Preferably, a plurality of burner caps 14 are provided to
independently cover each of the first and second combustion
chambers, though a single cap can also be used to cover multiple
chambers. The burner cap 14 typically has a geometry corresponding
to that of the chamber, such as curved or angled, having an inner
edge and an outer edge that it fits over the inner wall 30 and the
outer wall 32, while including a curved opening similar to that of
the inner zone 40. The outer edge of the burner cap 14 can also
include a flange that extends over the upper edge of the outer wall
32 and/or inner wall 30 to help retain the burner cap 14 in place
over the burner body 16. The burner cap 14 can be formed from any
suitable material capable of withstanding the temperatures
resulting from the operation of the burner body 16 for an extended
period of time and over numerous thermal cycles. For example, the
burner cap 14 can be formed of steel, and prepared by stamping or
sintering of metal powder. The burner cap 14 can simply rest upon
the surface of the burner body 16, or if desired it can be further
secured by attachment. The cap can include a raised undersurface 15
that is configured as shown that seats in a complementary fashion
between the inner and outer walls etc. so as to substantially
preclude the passage of the combustible gas out of the fuel/air
channel 34. The burner cap 14 can be supported around its entire
perimeter, and the raised undersurface maintains it in place on the
burner body 16 so it cannot accidentally slide off the burner body
16.
[0033] The burner body 16 can be mounted directly to the surface of
a cooktop. If mounted in this fashion, gas lines will be installed
such that they provide fuel to the burner body 16 through the gas
entry tubes 44, 46. However, another embodiment of the gas burner
10 is provided with a mounting base 12 to support the gas burner 10
on a cooking appliance. The mounting base 12 can provide various
functions such as supporting the gas burner 10 above a surface
within the heating region of a cooking appliance (e.g., a range
cooktop), facilitating air entry into the gas burner 10, aligning
the gas burner 10 with the one or more gas lines, and/or
simplifying the removal of the burner body 16 for cleaning. The
mounting base 12 includes a securing plate 48 with a planar surface
that supports the gas burner 10 and provides various attachment
points for attachment to the gas burner 10 and the cooking
appliance. Typically, the mounting base 12 is attached under the
surface of the cooktop using screws or other connecting devices
that connect with one or more attachment points. The burner body 16
can then be coupled to the mounting base 12 instead of directly to
the surface of a cooktop. The mounting base 12 can be formed of a
suitable material such as aluminum, ceramic, or stainless steel,
with aluminum being preferred, and can be formed by die casting,
for example.
[0034] As shown in FIG. 4, the mounting base 12 also includes one
or more gas supply ports 50, 52 positioned and sized near the gas
entry tubes 44, 46 of the burner body 16. For example, the gas
supply ports 50, 52 can be provided with nozzles 54 to direct the
gas into the gas entry tubes 44, 46. Each of the gas supply ports
50, 52 can be in fluid communication with a first gas supply plenum
56 provided in the mounting base 12 that receives the gas from a
gas supply 58 (e.g., a gas line, etc.) via an adjustable valve 60.

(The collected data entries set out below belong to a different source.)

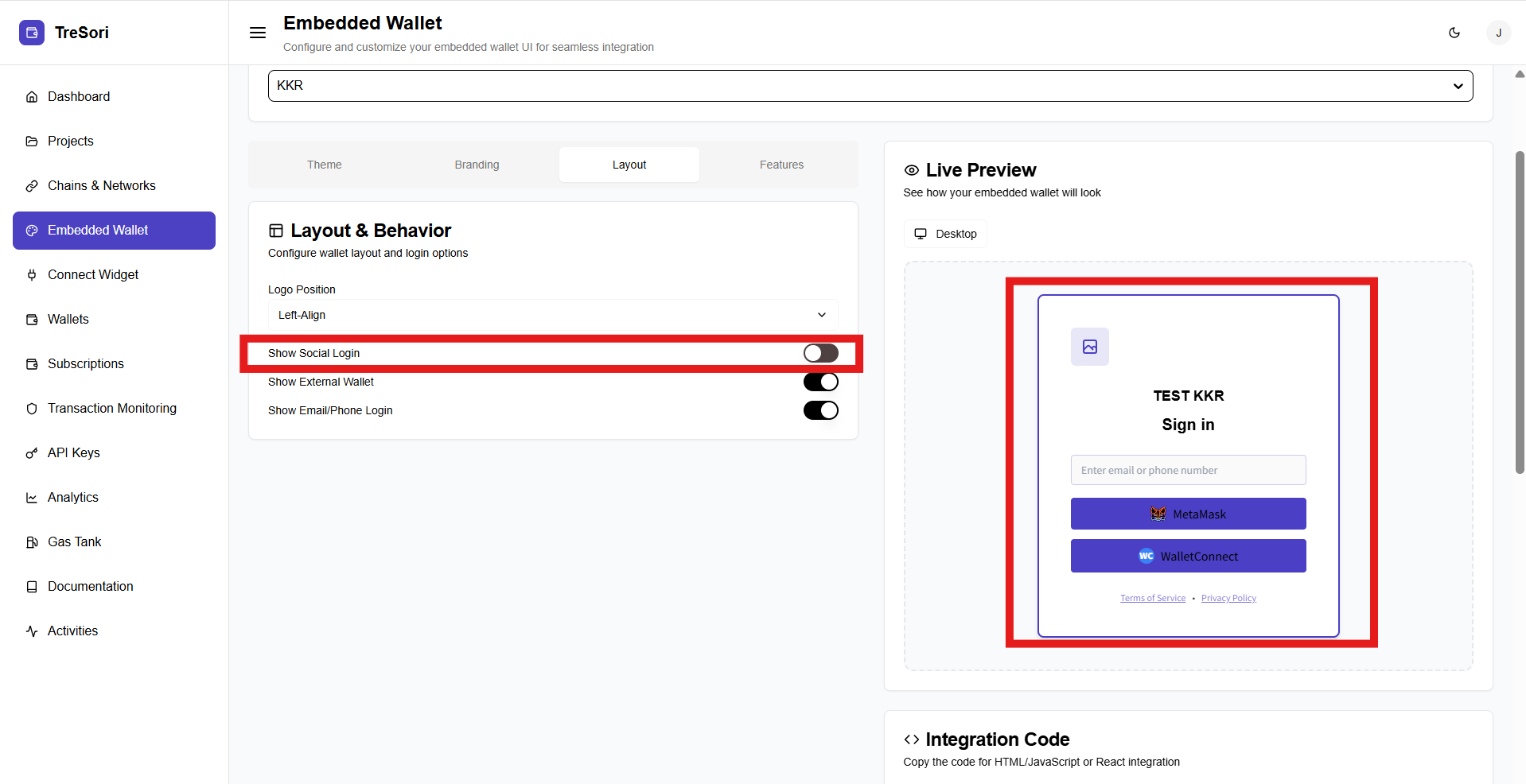Open Dashboard from the sidebar

pyautogui.click(x=79, y=96)
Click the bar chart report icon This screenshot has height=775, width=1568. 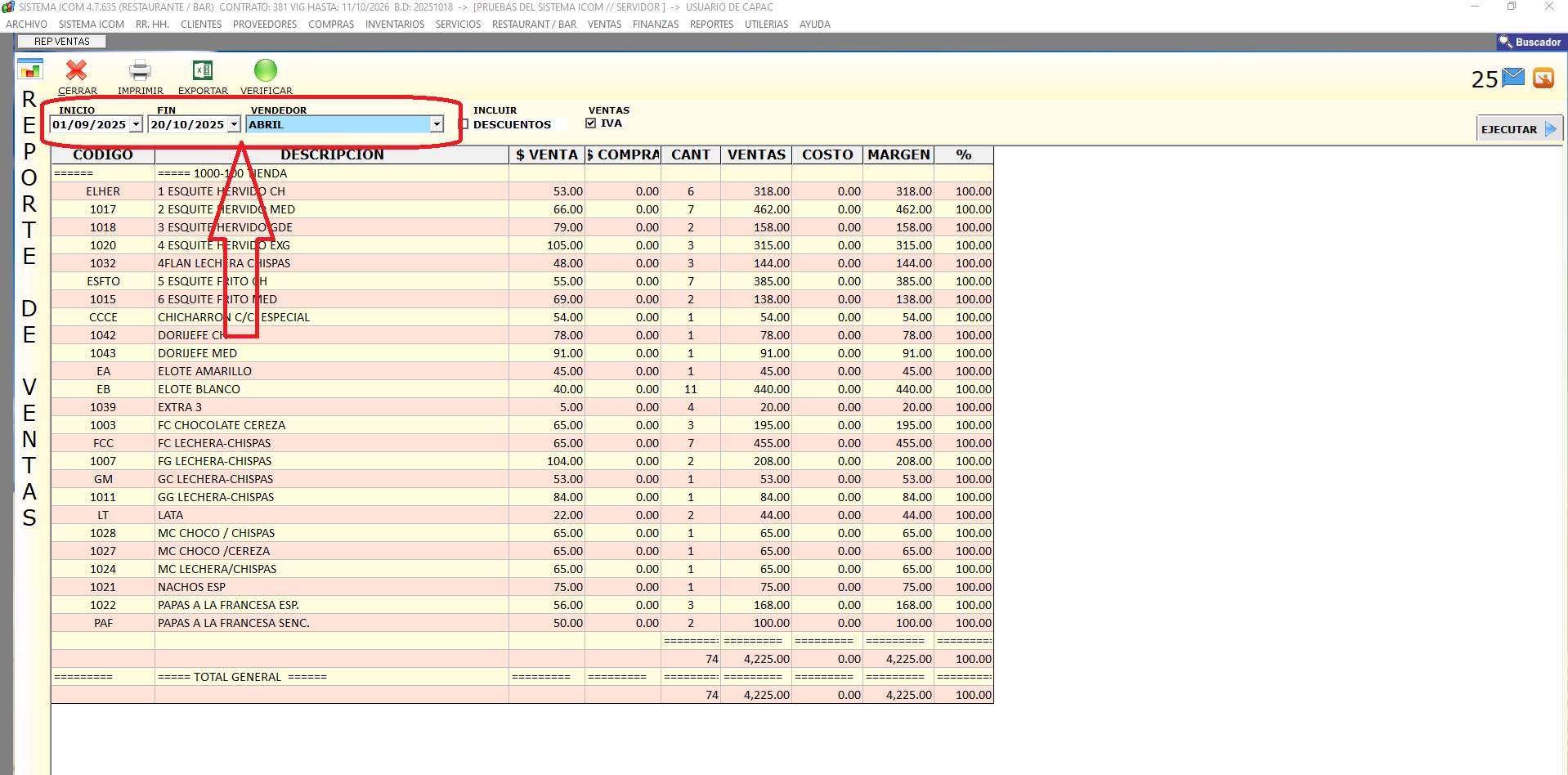[30, 70]
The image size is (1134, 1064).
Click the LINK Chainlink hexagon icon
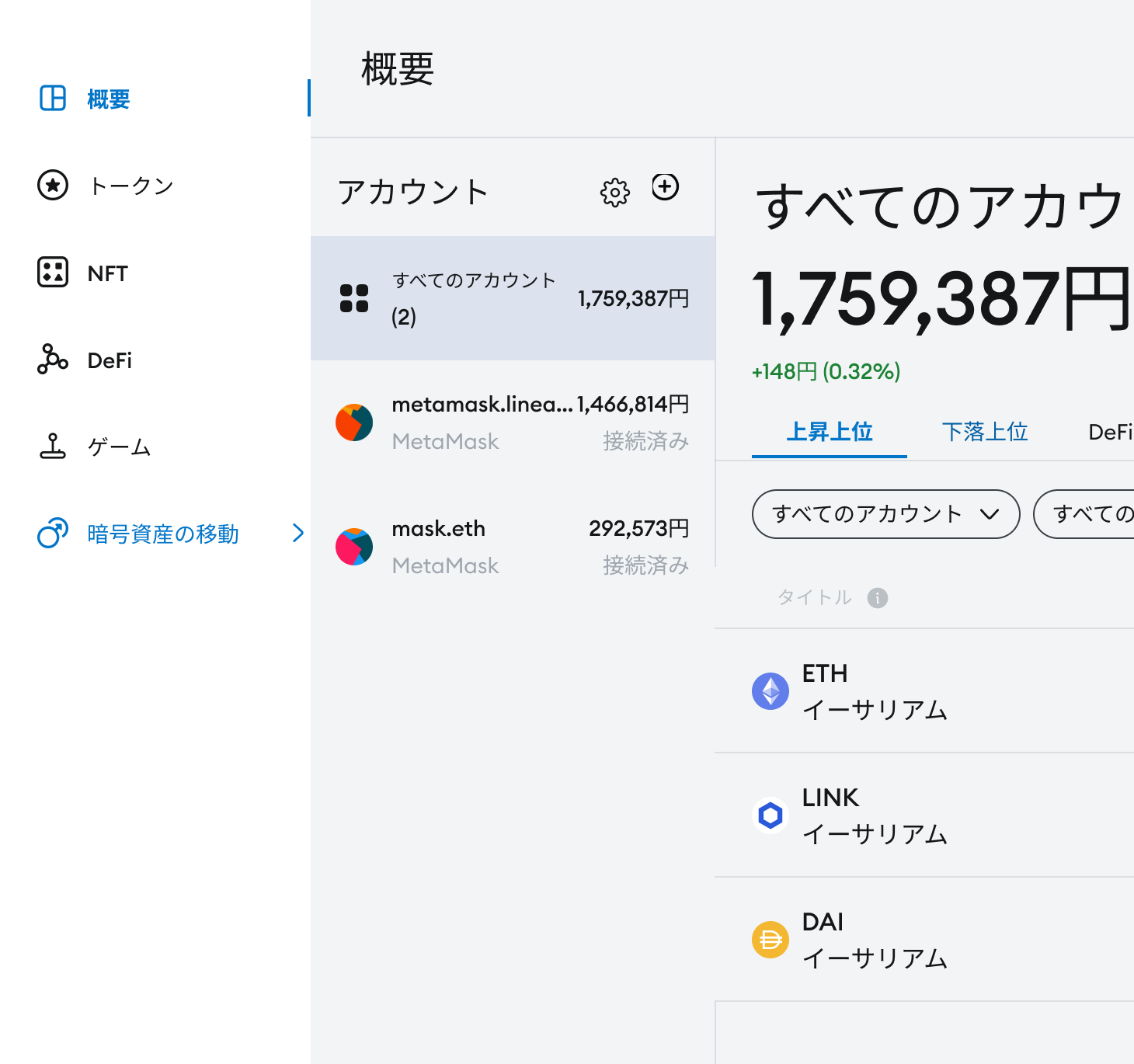coord(770,815)
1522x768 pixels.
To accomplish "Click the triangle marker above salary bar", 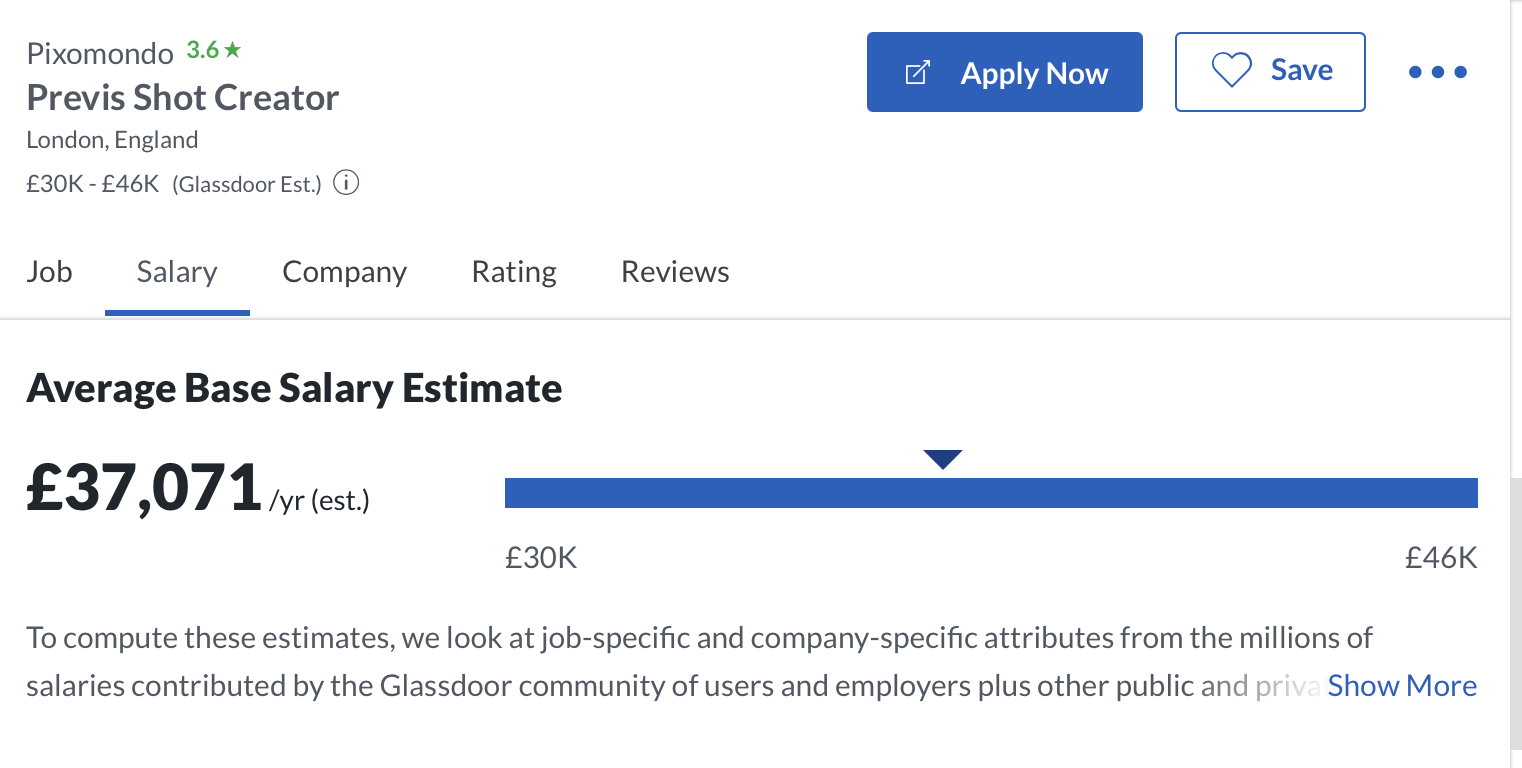I will tap(943, 459).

The adjustable valve 60, shown schematically for clarity, can be
adjustable by a user to control the amount of gas flow to the
burner body 16, which can allow selective adjustment of the flame
size. In one example, the adjustable valve 60 can be a dual outlet
gas valve for controlling the supply of gas to plurality of
burners, such as that described in U.S. Pat. No. 7,096,887, which
is incorporated herein by reference. For example, the dual outlet
gas valve 60 can allows different rates of gas flow therethrough so
that relatively high and relatively low flames may be selectively
applied to the plurality of burners in several alternative modes of
operation. With selective adjustment the dual outlet gas valve 60,
the first and second outlets of the dual outlet valve can
individually be provided with a low flow, high flow, intermediate
flow, or a closed operating state, etc. For example, as shown, the
dual outlet gas valve 60 can have a first outlet in communication
with the first gas supply plenum 56 providing fuel to the first and
second combustion chambers 20, 22, and can also have a second
outlet in communication with a second gas supply plenum 62 of the
mounting base 12 providing fuel to another combustion chamber, such
as for a simmer burner 64 as will be discussed more completely
herein.
[0035] The mounting base 12 can also include various other
features, such as an igniter aperture 65 positioned and sized to
retain an igniter 66. For example, the igniter 66 can be retained
within the igniter aperture 65 by a threaded connection. Still, the
igniter 66 can also be coupled directly to the burner body 16. The
igniter 66 can be disposed variously. In one example, the igniter
66 can be disposed about the inner combustion zone 40 of the burner
body 16 to ignite the inner flame ring. In another example, the
igniter 66 can be disposed about the outer combustion zone 42, such
as about the burner base 18, to ignite the outer flame ring. Gas
burner igniters are known in the art; for example, various types of
electronic ignition systems such as a spark ignition system can be
used. For example, the igniter 66 can be located adjacent to either
or both of the inner burner ports 36 (e.g., the inner flame ring)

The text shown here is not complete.